• **Task requirements**: Could you transcribe exactly the lines below, from the line with "You are a GUI" through the line with "Screen dimensions: 1400x846", and nothing else, leaving out the pictures?

[Task input Boundary: Start]

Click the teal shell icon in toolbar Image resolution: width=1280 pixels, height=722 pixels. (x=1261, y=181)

[Task input Boundary: End]
[Task input Boundary: Start]

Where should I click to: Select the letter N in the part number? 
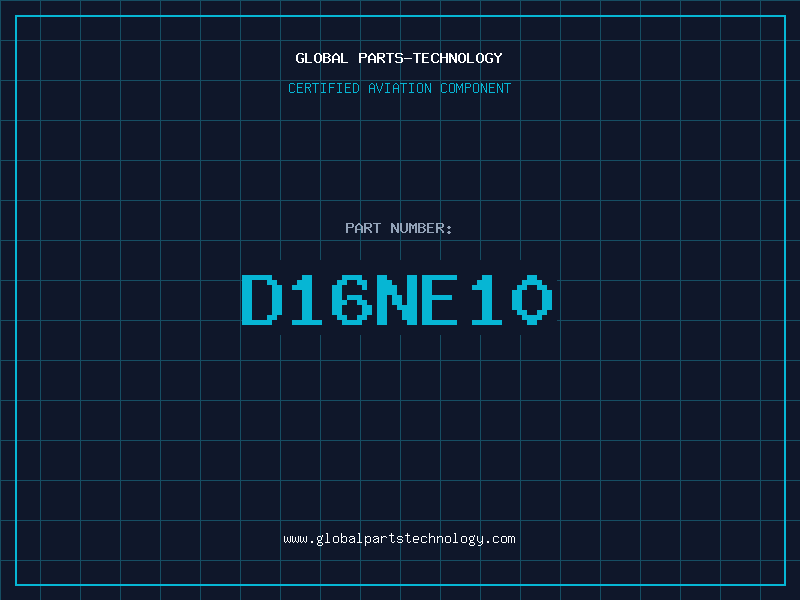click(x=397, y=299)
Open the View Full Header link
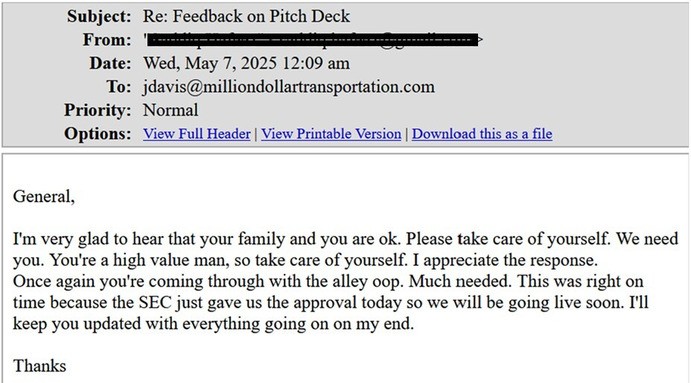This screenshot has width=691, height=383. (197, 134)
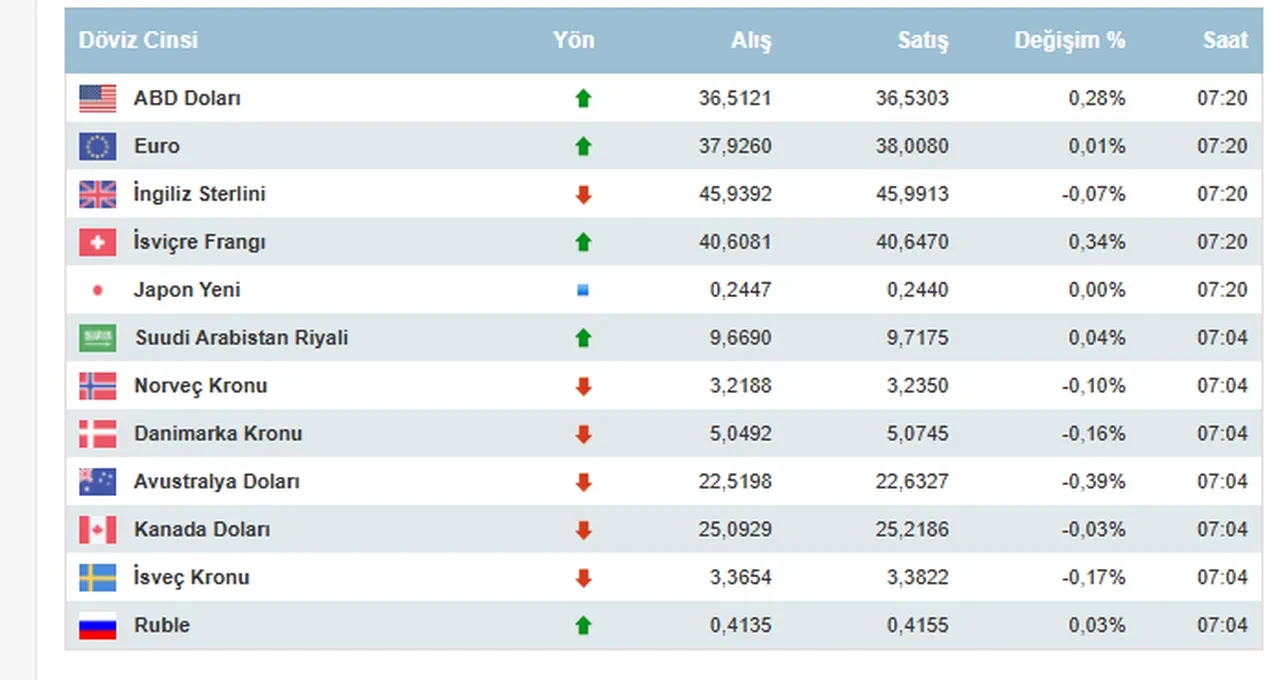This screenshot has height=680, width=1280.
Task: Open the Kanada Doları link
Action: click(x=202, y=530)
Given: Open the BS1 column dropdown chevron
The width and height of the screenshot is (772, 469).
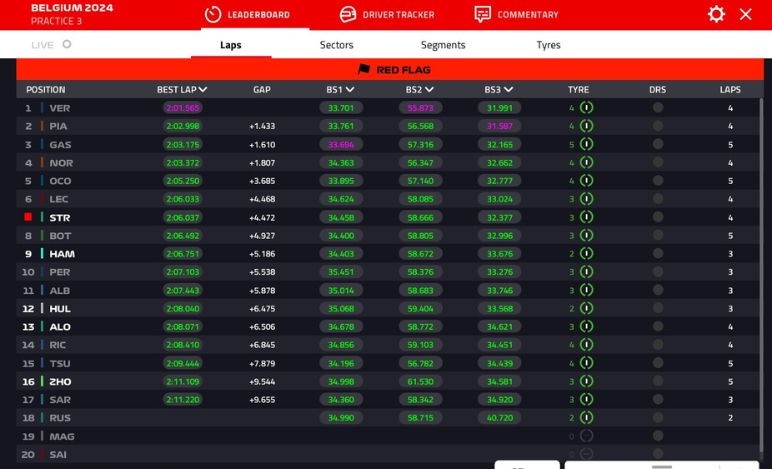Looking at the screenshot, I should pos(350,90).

[Task input Boundary: End]
[Task input Boundary: Start]

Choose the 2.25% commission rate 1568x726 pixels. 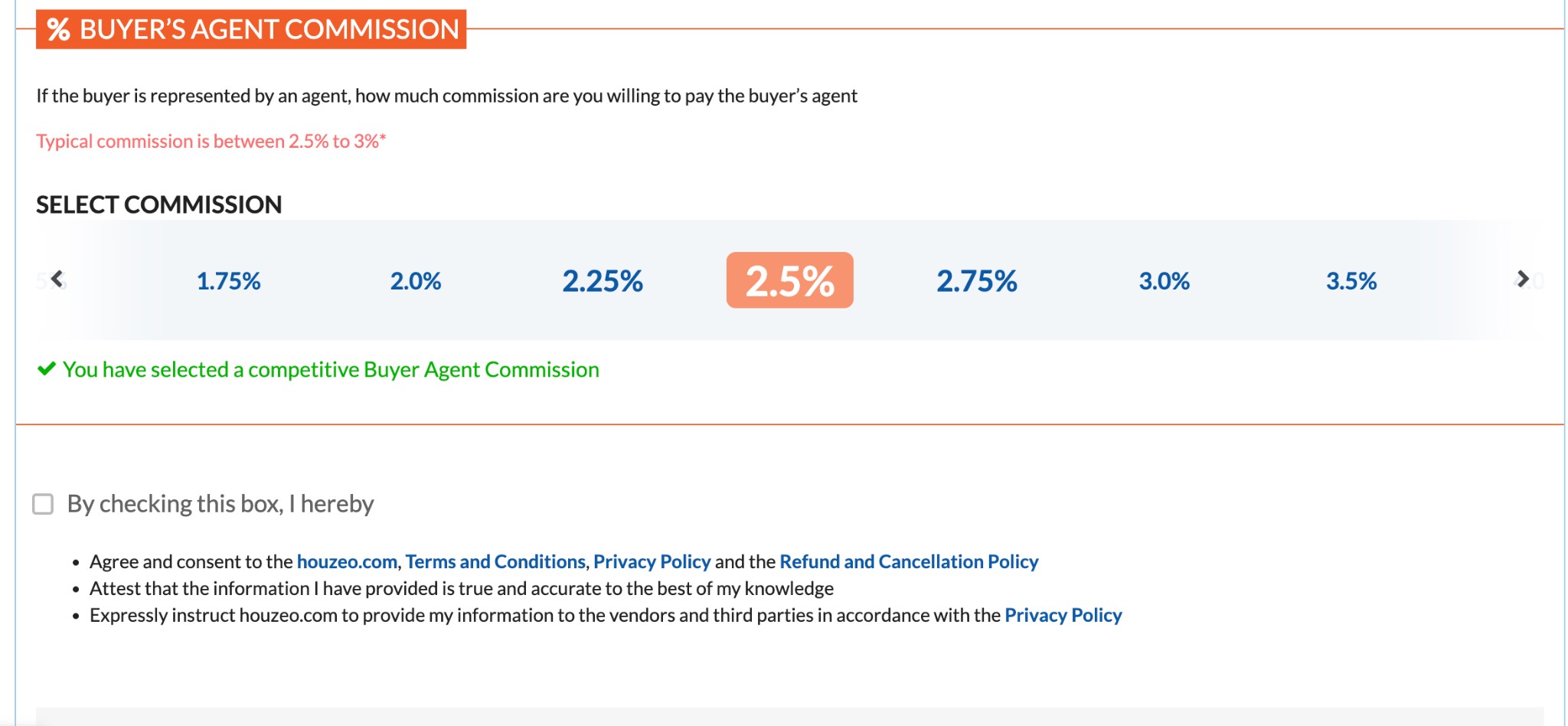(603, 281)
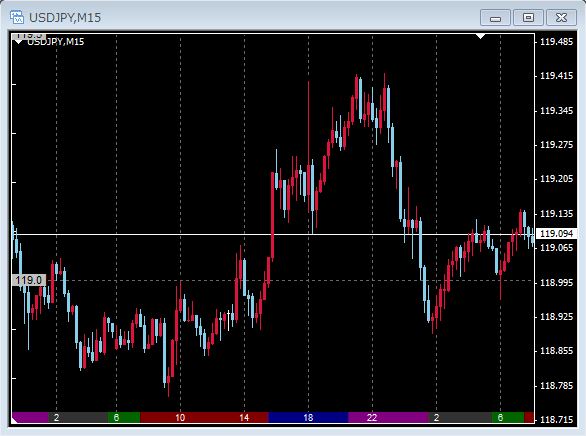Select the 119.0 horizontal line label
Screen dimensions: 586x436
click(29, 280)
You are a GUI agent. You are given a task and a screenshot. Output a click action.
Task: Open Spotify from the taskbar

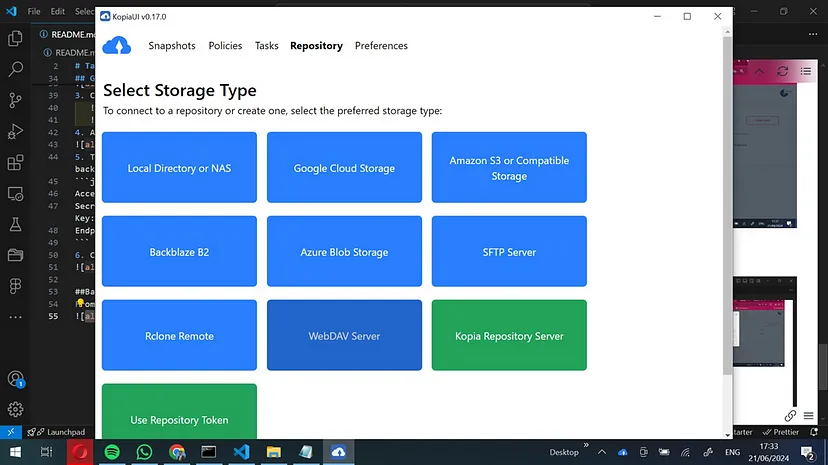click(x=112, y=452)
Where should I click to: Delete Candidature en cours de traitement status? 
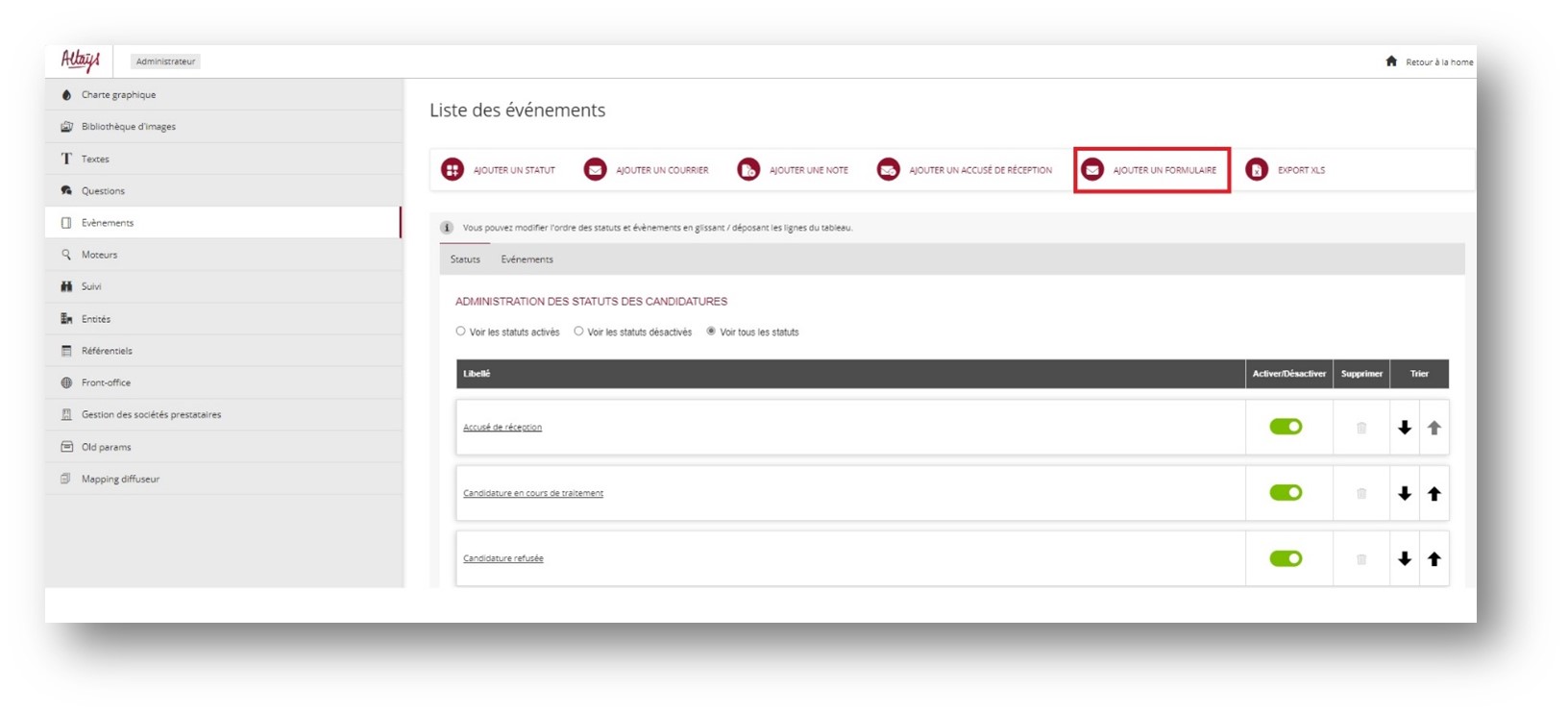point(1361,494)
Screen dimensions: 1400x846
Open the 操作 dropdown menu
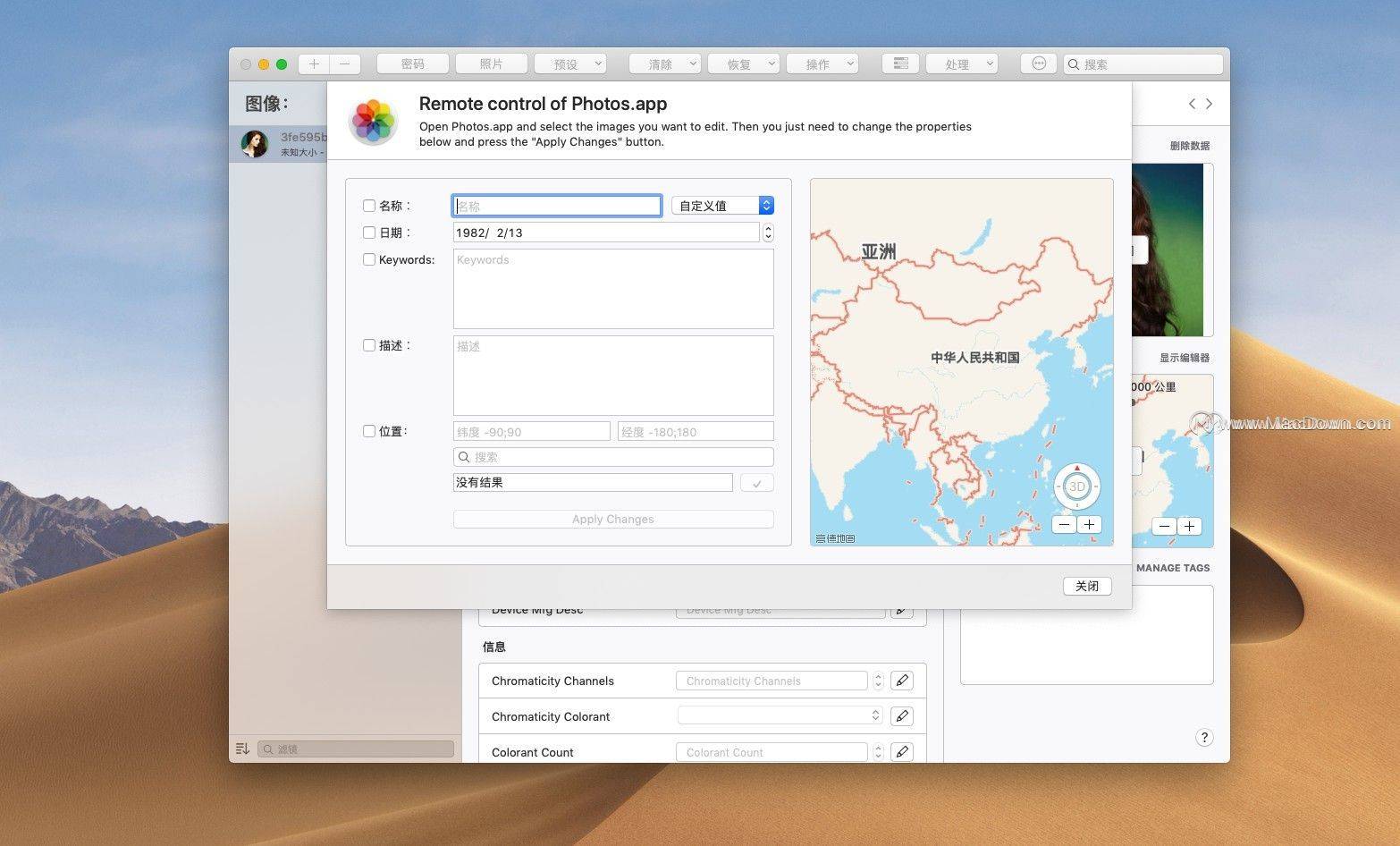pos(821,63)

[Task input Boundary: End]

• **Written reply**:
You are a GUI agent. You are given a task and a screenshot. Output a click action.
Task: Open Spotify from the taskbar

click(x=112, y=452)
Where should I click to: Delete Candidature en cours de traitement status? 
point(1361,494)
Screen dimensions: 1400x846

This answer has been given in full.